Es ging also um den alten Streit zwischen Öffentlich-Rechtlichen und Privatsendern. Da durften Andreas Bartl von ProSiebenSat.1 und Jürgen Doetz vom VPRT erneut über die "Maßlosigkeit" der Bedarfsanmeldung von ARD und ZDF schockiert sein, obwohl sie doch sogar unter der Inflationsrate lag, wie ZDF-Intendant Schächter postwendend betonte. Da durfte Doetz, Bartl und Schäferkordt mal wieder die Forderung wiederholen, dass ARD und ZDF doch bitteschön künftig ohne Werbung auskommen sollen. Da durfte Markus Schächter noch einmal darauf hinweisen, dass ja schon das Beispiel Frankreich gezeigt habe, dass die Werbegelder dann mitnichten den Privaten zufließen würden.

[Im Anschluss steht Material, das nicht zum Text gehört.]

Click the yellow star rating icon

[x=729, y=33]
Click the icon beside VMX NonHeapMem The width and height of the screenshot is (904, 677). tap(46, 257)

Immerhin merkte Anke Schäferkordt schnell an, wie müßig diese Diskussion sei, nachdem man sie schon so viele Jahre führe. Immer werde über kleine Drehschrauben diskutiert und dabei das große Ganze aus dem Auge verloren. Die Diskussion darüber, ob das ZDF denn nun die Champions League kaufen dürfe oder wie hoch die Gebührenanmeldung ausfalle seien doch letztlich nur Symptome dafür, dass die Politik sich nicht klar äußert. Sie müsse die Frage klipp und klar beantworten, was der öffentlich-rechtliche Rundfunk und der private Rundfunk eigentlich leisten solle. Stattdessen müssten nun Gerichte darüber befinden, ob dieses oder jenes Angebot rechtens sei - und das, ohne dass es dafür einen von der Politik klar gesetzten Rahmen gebe.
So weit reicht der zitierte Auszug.